Goats were at risk of getting C. burnetii infection 2.27 times more than cows and almost 3 times more than sheep. These results agree with Akbarian et al. (2015) who recorded a seroprevalence of C. burnetii among livestock in Afghanistan as 43.4% for sheep, 52.7% for goats, and 5.2% for cattle. This could be explained by small ruminants especially that goats are kept in free-roaming village-based flocks with only limited management. During the dry seasons, most of the animals roam freely, but sheep stay closer to the villages than goats and sheep are breed mainly in organized farms in the study area. This might explain the difference in seropositivity between the two species (Kilic et al. 2005). The lower prevalence observed in cattle in this study may be due to the differences in the condition of livestock keeping where cattle are kept in farms with adequate hygienic measures and without contact with other farms. Moreover, cattle farms usually have special calving pens where pregnant animals were isolated in the late stage of pregnancy until giving birth, where other cows have no contact with placentas and discharges of such delivering animals.

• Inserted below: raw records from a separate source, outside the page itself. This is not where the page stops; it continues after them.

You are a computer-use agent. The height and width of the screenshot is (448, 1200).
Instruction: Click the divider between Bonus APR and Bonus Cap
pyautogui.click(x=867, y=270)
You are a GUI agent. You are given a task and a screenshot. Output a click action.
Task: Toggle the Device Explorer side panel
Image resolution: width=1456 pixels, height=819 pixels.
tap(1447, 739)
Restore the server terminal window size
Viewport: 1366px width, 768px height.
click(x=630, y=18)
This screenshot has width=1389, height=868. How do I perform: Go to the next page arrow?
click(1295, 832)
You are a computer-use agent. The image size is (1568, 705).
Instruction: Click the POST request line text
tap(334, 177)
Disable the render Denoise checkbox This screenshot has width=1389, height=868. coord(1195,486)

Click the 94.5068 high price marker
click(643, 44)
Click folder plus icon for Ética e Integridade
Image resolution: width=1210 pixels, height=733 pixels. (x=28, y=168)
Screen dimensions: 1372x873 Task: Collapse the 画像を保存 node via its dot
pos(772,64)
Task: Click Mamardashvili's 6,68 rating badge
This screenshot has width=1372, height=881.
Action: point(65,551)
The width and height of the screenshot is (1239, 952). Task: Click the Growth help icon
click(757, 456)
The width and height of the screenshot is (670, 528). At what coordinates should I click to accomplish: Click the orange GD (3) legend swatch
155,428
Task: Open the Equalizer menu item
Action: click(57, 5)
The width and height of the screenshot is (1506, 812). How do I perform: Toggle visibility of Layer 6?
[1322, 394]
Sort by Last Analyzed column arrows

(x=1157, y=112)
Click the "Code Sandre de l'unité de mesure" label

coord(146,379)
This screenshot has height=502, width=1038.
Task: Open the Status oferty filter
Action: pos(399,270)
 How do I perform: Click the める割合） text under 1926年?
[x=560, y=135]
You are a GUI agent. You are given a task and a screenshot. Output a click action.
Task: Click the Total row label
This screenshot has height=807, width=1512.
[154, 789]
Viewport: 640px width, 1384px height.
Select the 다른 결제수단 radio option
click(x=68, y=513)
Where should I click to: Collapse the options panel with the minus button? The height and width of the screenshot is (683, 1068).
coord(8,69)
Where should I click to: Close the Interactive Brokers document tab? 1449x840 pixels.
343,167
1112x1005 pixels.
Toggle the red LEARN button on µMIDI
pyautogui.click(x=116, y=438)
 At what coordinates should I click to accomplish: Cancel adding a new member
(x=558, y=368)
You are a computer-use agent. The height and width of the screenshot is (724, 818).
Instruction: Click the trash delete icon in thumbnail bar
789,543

The current study has certain limitations due to the lack of accurate information on the numbers of animals stratified by age and breed. This prevented us from following the stratified sampling design for both of these 2 variables. We did not expect that such a problem could affect our findings of young aged animals being at low risk of being seropositive to Q-fever. We expect that inflation of the number of sample size in our study among young animals may confirm our finding of them being at low risk to get an infection and this has been concluded by other studies as mentioned before. The limited sample size of some examined breeds in this study may affect the conclusion that some breeds are more at risk of getting Q-fever, and this point needs further and deep investigation. The limitation of our study includes the usage of ELISA which could not differentiate between the old and current infection as it does not detect the IgM. Therefore, it is required in the future to use a test which could detect the current infection to identify precisely the risk factors of Q-fever infection. Finally, we sampled more male animals than female animals and this could affect the estimated prevalence as we showed in our results that females are at high risk of being seropositive to Q-fever. This latter part is attributed mainly to the fact that most of the animals admitted to slaughterhouses are males and this point has to be considered in future work.

In conclusion, Q-fever is widely spread among domestic ruminants of the eastern province of KSA especially goats which constitute a high risk factor for contaminating the environment with C. burnetii infection within flocks and between different areas. Therefore, the public and animal and health authorities should prioritize Q-fever in their epidemiological surveys and diagnosis. The results obtained may be extrapolated to other nearby countries with close animal husbandry systems.